A caveat before I put this on the book club list. It may be just too weird for many people, and there is no shame in that. It won the Booker in 2017 and follows my usual rule: read everything on the Booker short-list and avoid the winner, which will be be too edgy for its own good (it is sandwiched between Milkman & Sellout, two obvious cases in point).
However, if you’re willing to try something a bit different, and your book club has been a bit samey for a while and needs a re-boot: here you go.

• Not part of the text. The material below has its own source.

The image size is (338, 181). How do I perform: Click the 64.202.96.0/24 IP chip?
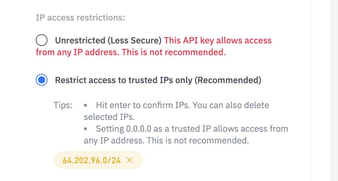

Lincoln in the Bardo is the kind of book best read drunk. I’m assuming Saunders was drunk when he wrote it. If you start reading in the evening, sitting on the sofa with a bottle of red, some crackers and a slab of blue cheese I guarantee by 3am you’ll be feeling rough. The story supposedly follows the days when Abe Lincoln’s young son dies and Abe visits his tomb. It’s tragic. He takes the boy out for a last hug. But the tone does not match the situation. It’s comic. There are characters in little Willy’s graveyard, all half dead and unable to move on. They’re in the Bardo (limbo, purgatory…) unable to explode and pass either up or down, the decision is handled in an arbitrary fashion. Good premise, but the weirdness is in the telling, which is a play-type format of semi-formed characters. I guess it works. Or does it? Read it first and decide whether to risk your book-club reputation on it.
Serve wine and turn the lights down. Don’t invite the recently bereaved.